Marinus Analytics is a company located in Pittsburgh that uses machine learning to help stem the tide of human trafficking. The company is the only American finalist for the IBM Watson AI XPRIZE competition, which is a five-year process of paring down a list of 150 AI-focused companies.
We spoke with Emily Kennedy, one of the company’s co-founders.
Where did the idea for Marinus Analytics come from?
Kennedy: It started when I was at Carnegie Mellon. I was a humanities student, really interested in social impact. I began to see how the internet influenced a lot of human trafficking and sex trafficking to move from the streets to online.
I started to think about ways that we could use technology to help detectives who are working human trafficking investigations. There weren’t really any good solutions for those investigators at the time. It was a lot of manual work trying to capture this information online. I connected with great researchers at one of the labs at Carnegie Mellon in The Robotics Institute and learned about machine learning and AI and how it had the potential to make a really big impact on this problem.
Fast forward across a couple of years, I focused my senior honors thesis on that subject and ultimately that snowballed into creating a prototype at the lab of what later became Traffic Jam, and then ultimately spinning Marinus Analytics out of the university in 2014.
What is Traffic Jam?
Kennedy: Traffic Jam is a suite of AI tools that investigators use for human trafficking investigations, and it’s used by local, state, and federal law enforcement across the United States and Canada and the United Kingdom. Myself and two co-founders, Dr. Artur Dubrawski and our CEO, Cara Jones, founded the team.
Explain how the tech works.
Kennedy: Every day, there are roughly hundreds of thousands of ads selling sex on the internet. Every single day, just in the United States. A subset of those are advertising victims of sex trafficking. So it’s a huge amount of data, way too big for law enforcement to be able to research or investigate manually. Traffic Jam is able to look at these online web sites where victims are advertised and then provide everything from simple search. We deploy graph analytics to detect organized crime and purpose-driven algorithms to identify vulnerability indicators.
For instance, our data can identify the same hotel bedspread that’s across multiple photos to help find and recover victims. Really everything from simple search to advanced AI, and we put that in detectives’ pockets so they can conduct more effective and quick human trafficking investigations.
We estimate about 70,000 hours of investigative time saved in the year 2020 alone. Traffic Jam empowers search is about 60 times faster than if they were searching manually. Really, we’re supercharging their abilities to find and recover victims, as well as dismantle and take down everything from the lower-level trafficker to the large, organized criminals out there.
Are you creating new tools?
Kennedy: Yes. Our mission has been solely focused on human trafficking for the first five years of the company. Then in the last couple of years we started to branch out other ways to have an impact on our mission outside of human trafficking.
Our mission is really to use AI to get insights out of Big Data to help the vulnerable. Human trafficking was where we started, and then more recently we have branched out into two new verticals – cyber fraud and child protection/child welfare.
We’re building tools to work with federal agencies to help identify the largest networks for online cyber fraud.
Then with child welfare and child protection, when we were working with human trafficking investigations, we saw that a lot of that work is reactive. Detectives get a missing child report, and they respond. We thought for many years about the prevention side of things. What if we could do something to help prevent the exploitation in the first place?
We started talking with human services agencies and they had similar pain points to what the detectives had.

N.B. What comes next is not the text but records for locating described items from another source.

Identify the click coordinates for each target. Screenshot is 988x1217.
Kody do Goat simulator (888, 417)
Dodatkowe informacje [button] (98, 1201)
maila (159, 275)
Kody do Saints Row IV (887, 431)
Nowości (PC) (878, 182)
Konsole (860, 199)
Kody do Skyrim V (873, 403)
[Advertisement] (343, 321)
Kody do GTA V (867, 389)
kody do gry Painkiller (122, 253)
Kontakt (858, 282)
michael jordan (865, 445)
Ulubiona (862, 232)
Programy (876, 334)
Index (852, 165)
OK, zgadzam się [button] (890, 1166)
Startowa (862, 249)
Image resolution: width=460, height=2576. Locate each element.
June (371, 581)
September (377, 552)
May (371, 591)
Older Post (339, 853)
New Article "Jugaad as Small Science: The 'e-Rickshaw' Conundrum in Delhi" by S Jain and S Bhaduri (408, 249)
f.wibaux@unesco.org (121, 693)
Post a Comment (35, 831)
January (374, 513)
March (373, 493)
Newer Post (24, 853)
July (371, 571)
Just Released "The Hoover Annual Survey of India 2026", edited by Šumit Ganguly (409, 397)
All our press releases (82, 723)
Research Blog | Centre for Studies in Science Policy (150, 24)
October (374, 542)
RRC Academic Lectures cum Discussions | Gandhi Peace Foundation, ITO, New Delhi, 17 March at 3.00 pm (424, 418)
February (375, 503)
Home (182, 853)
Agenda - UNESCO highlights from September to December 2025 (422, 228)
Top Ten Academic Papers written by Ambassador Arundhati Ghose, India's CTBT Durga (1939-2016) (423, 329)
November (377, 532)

They had a ton of social worker case notes, which is pretty much the majority of it is unstructured data, paragraphs of notes, and they were struggling with how do we get insights out of these notes?

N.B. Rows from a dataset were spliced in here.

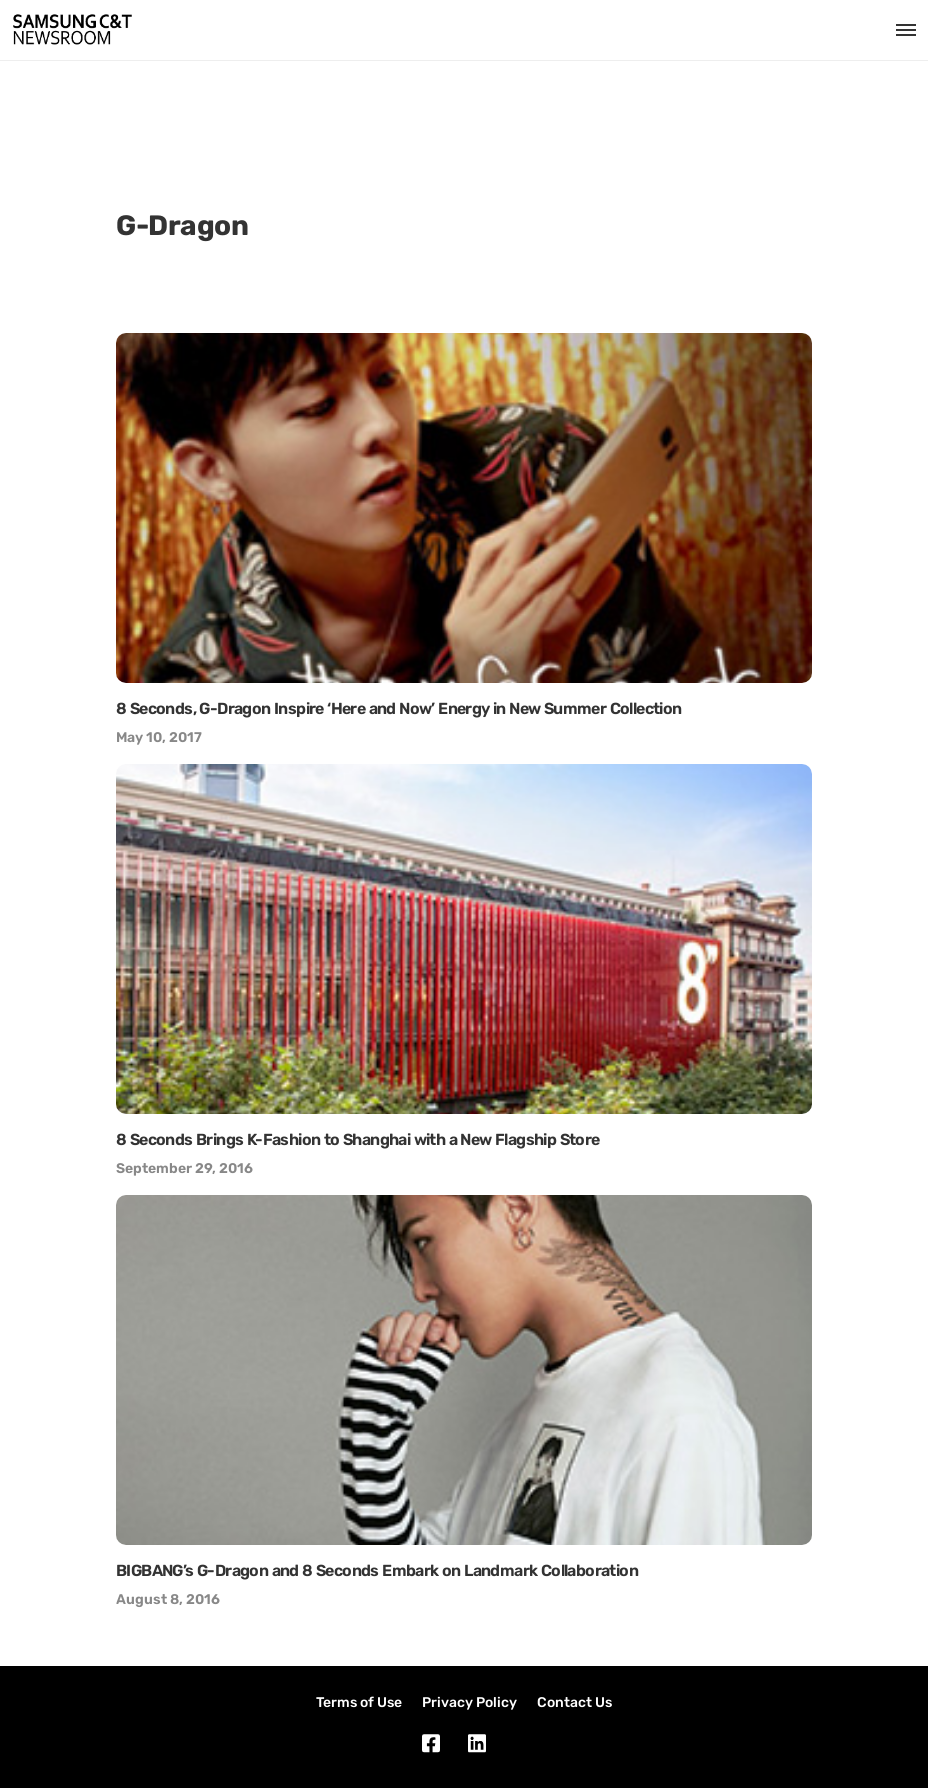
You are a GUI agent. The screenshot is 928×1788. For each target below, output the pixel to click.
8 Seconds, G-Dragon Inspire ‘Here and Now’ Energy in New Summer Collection (399, 708)
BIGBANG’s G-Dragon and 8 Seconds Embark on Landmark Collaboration (377, 1570)
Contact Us (574, 1702)
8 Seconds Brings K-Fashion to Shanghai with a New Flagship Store (358, 1139)
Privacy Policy (469, 1702)
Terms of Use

So we’re creating tools now for social workers in the field to record those notes more effectively as well as provide AI insights to help them process the data on the back end.

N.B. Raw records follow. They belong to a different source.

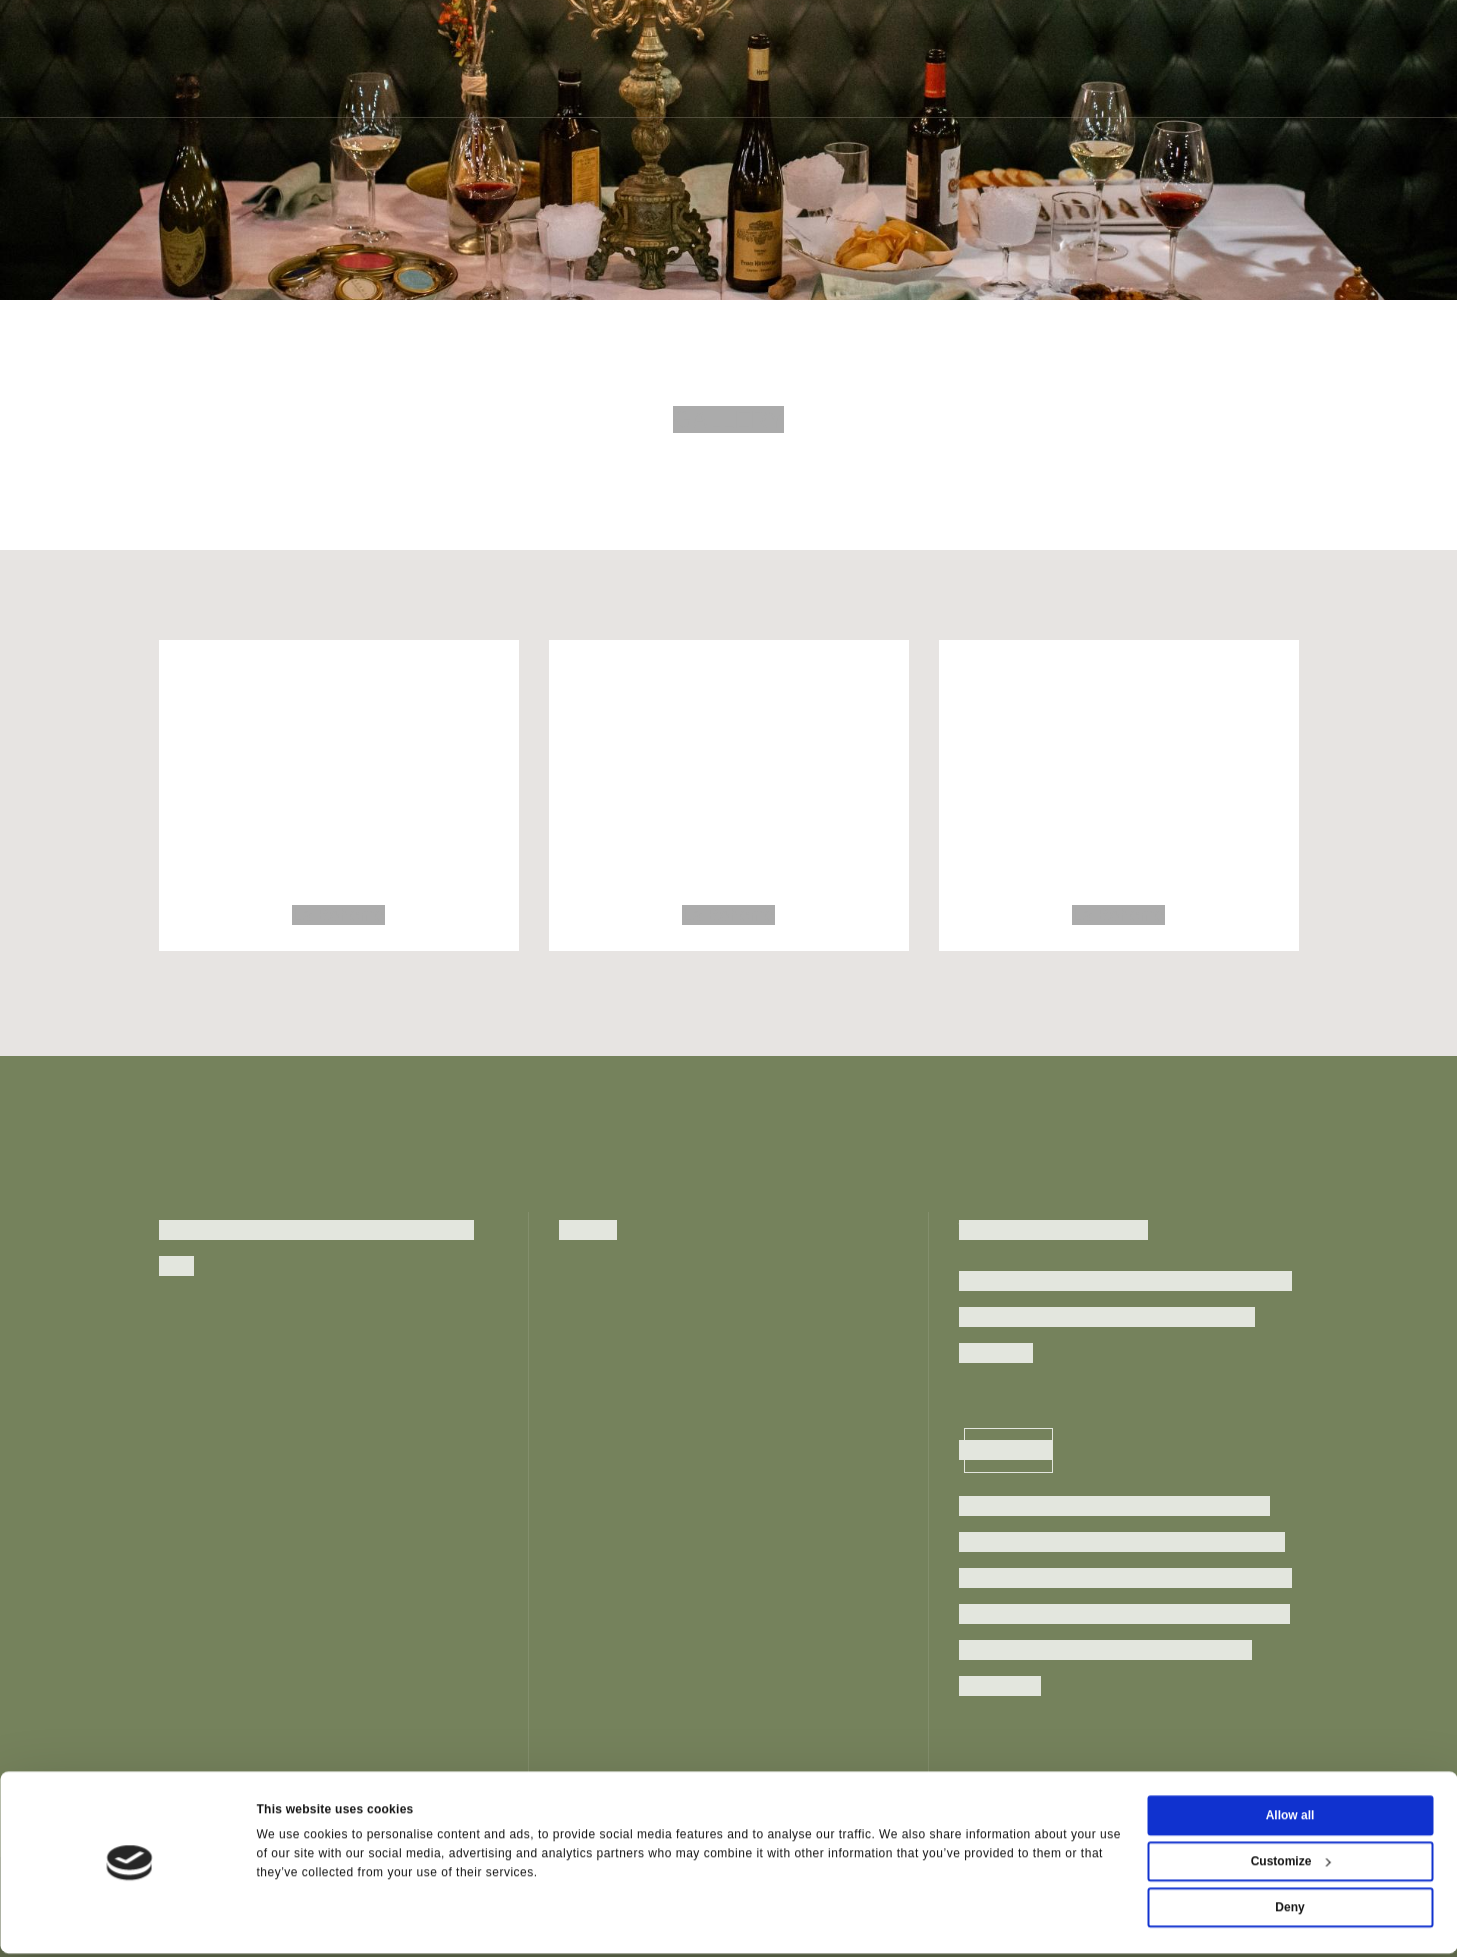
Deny (1289, 1911)
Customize (1291, 1865)
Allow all (1290, 1819)
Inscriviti (1008, 1450)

What’s great about being in Pittsburgh?
Kennedy: We have had opportunities to relocate to Silicon Valley, and that really was not the spirit of our company. We realized a couple of years in that we really are a Pittsburgh company. The Pittsburgh spirit means is not just innovation that you think of when you think of Carnegie Mellon, but also the scrappiness, the ability to get things done, to not just talk about doing things but actually do them. I think that’s why we were able to grow so well and so organically as a Pittsburg company.